Abortions resume in Wisconsin, restrictions still apply

Providers around Wisconsin stopped performing elective abortions last June following the U.S. Supreme Court ruling overturning Roe v. Wade, concerned about the possibility of being criminally charged under the 1849 law. In September, following an earlier ruling from Schipler that foreshadowed her decision on the suit, Planned Parenthood of Wisconsin resumed abortion services in Milwaukee and Madison. The organization says those services will resume in Sheboygan Dec. 28.

While abortion services have resumed in the state, abortion restrictions still exist in Wisconsin.

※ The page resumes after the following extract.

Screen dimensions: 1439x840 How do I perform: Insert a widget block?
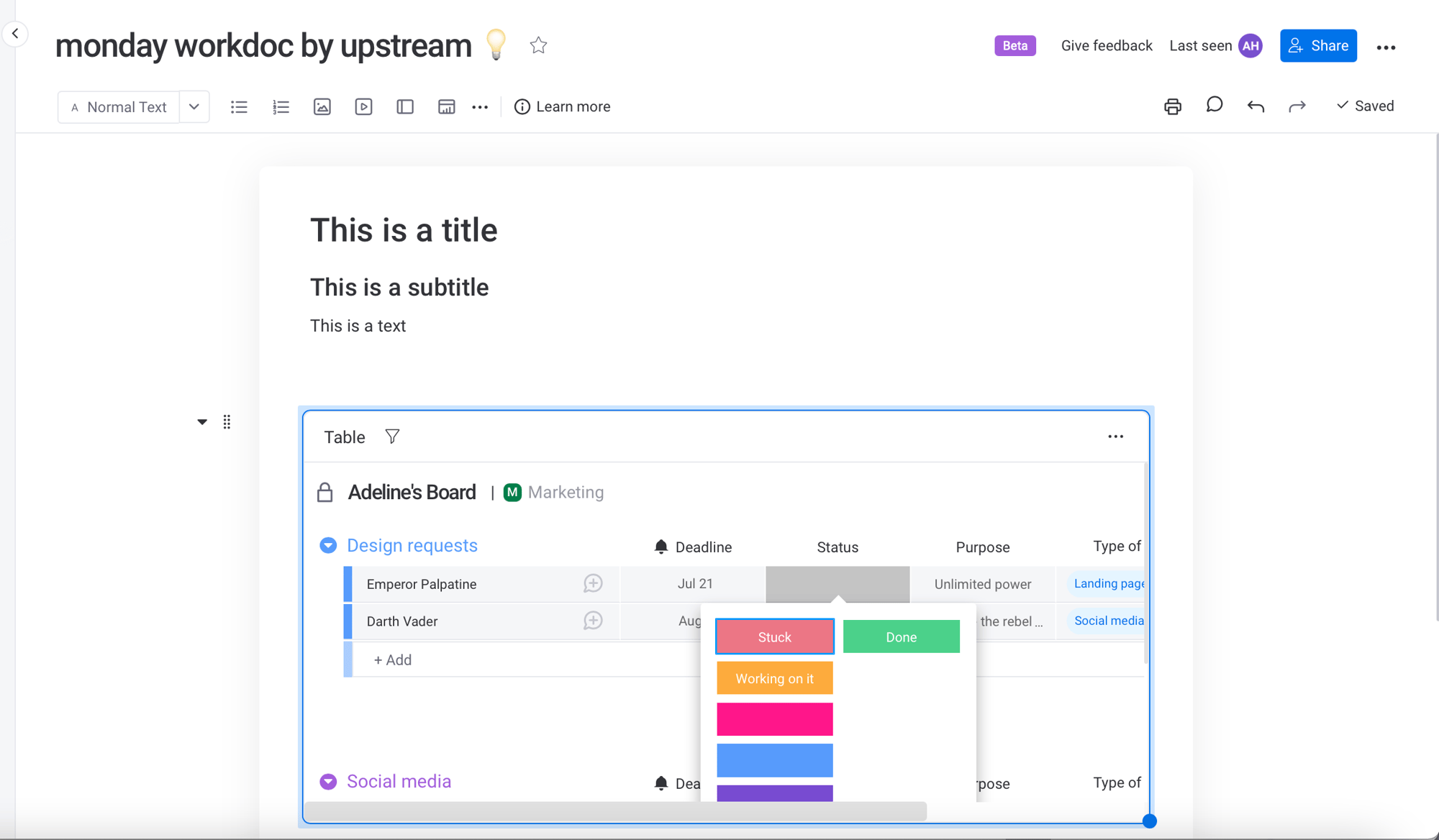(446, 106)
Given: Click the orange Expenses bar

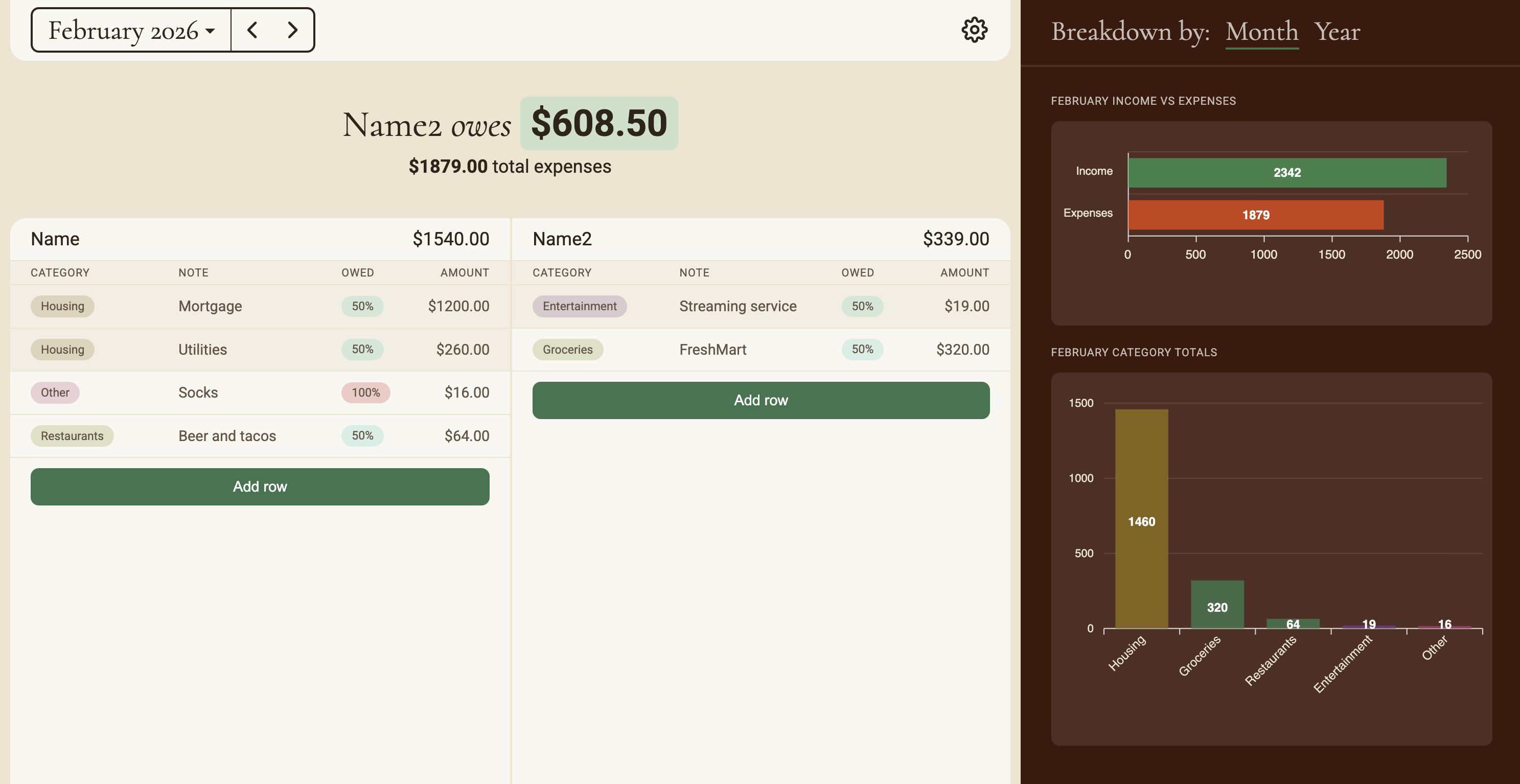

Those include a ban on abortions after 20 weeks of pregnancy and a 24-hour waiting period between a consultation with an abortion provider before receiving the procedure or medication. State Medicaid funds are also prohibited from covering abortion services in virtually all cases.

If the state’s Supreme Court takes the case, it will be the first abortion challenge before the new 4-3 liberal majority.

The overturning of Roe v. Wade at the federal level was a top issue for Democrats during the spring Wisconsin Supreme Court Election, which resulted in liberal Justice Janet Protasiewicz defeating former conservative Justice Dan Kelly by 11 percentage points.

On the campaign trail, Protasiewicz shared personal values, including “that a woman should have a right to choose and make her reproductive healthcare decisions,” but said she has “no predetermined decisions on how any case regarding the 1849 ban is going to turn out.”